Sofia todos os dias atravessava o salão.
Não podia pisar os mosaicos brancos.
Era um jogo que fazia sempre.
Andava com o máximo cuidado
acertava o passo, concentrada,
para não pisar sequer as arestas ou os cantos,
e, quando se cansava,
a distância entre as portas,
a primeira, por onde entrava,
e aquela por onde tinha de saír, era enorme,
sentava-se no chão.
O vestido, rodado, encarnado, formava um balão.
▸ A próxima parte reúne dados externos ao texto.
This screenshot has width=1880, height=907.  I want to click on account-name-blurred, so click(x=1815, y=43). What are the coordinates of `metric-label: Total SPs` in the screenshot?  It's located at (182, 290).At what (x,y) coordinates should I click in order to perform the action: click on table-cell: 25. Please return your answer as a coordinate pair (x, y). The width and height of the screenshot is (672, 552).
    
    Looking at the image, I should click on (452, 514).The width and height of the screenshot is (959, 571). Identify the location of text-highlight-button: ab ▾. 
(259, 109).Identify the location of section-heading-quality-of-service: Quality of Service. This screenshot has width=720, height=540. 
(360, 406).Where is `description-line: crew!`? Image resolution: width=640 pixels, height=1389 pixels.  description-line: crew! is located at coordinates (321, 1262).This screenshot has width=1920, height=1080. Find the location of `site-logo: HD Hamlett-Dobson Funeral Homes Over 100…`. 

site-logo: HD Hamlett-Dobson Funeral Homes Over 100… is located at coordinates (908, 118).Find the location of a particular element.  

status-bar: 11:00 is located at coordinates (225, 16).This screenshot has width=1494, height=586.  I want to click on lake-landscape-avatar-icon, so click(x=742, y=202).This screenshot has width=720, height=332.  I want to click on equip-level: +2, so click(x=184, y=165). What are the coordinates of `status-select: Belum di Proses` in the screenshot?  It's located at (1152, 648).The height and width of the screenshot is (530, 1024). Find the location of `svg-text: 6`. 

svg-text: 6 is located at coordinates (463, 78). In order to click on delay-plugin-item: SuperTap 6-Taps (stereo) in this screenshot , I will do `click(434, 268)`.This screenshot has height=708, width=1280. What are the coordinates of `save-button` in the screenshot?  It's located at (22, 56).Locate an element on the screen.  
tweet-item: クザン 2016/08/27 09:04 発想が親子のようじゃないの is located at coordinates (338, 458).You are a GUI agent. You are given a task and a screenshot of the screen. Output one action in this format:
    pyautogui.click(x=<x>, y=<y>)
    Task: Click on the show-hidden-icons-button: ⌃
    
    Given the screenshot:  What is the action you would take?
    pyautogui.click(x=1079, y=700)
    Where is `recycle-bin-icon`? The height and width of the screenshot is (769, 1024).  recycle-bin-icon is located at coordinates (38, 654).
As paredes eram altas, muito altas,
preenchidas por quadros, e Sofia
primeiro ajeitava a saia,
de forma a ficar redonda,
e escondia as pernas lá dentro
só deixando visível a ponta dos sapatos,
e era dali que observava o vitral ao seu lado,
o zénite nas cores vítreas dos anjos e dos santos.
Depois, levantava-se e prosseguia o seu caminho,
sempre a evitar os mosaicos negros,
mas todas as manhãs, invariavelmente, a mãe,
a acordava deste sonho, beijando
a sua pequena cabeça de cabelos brancos.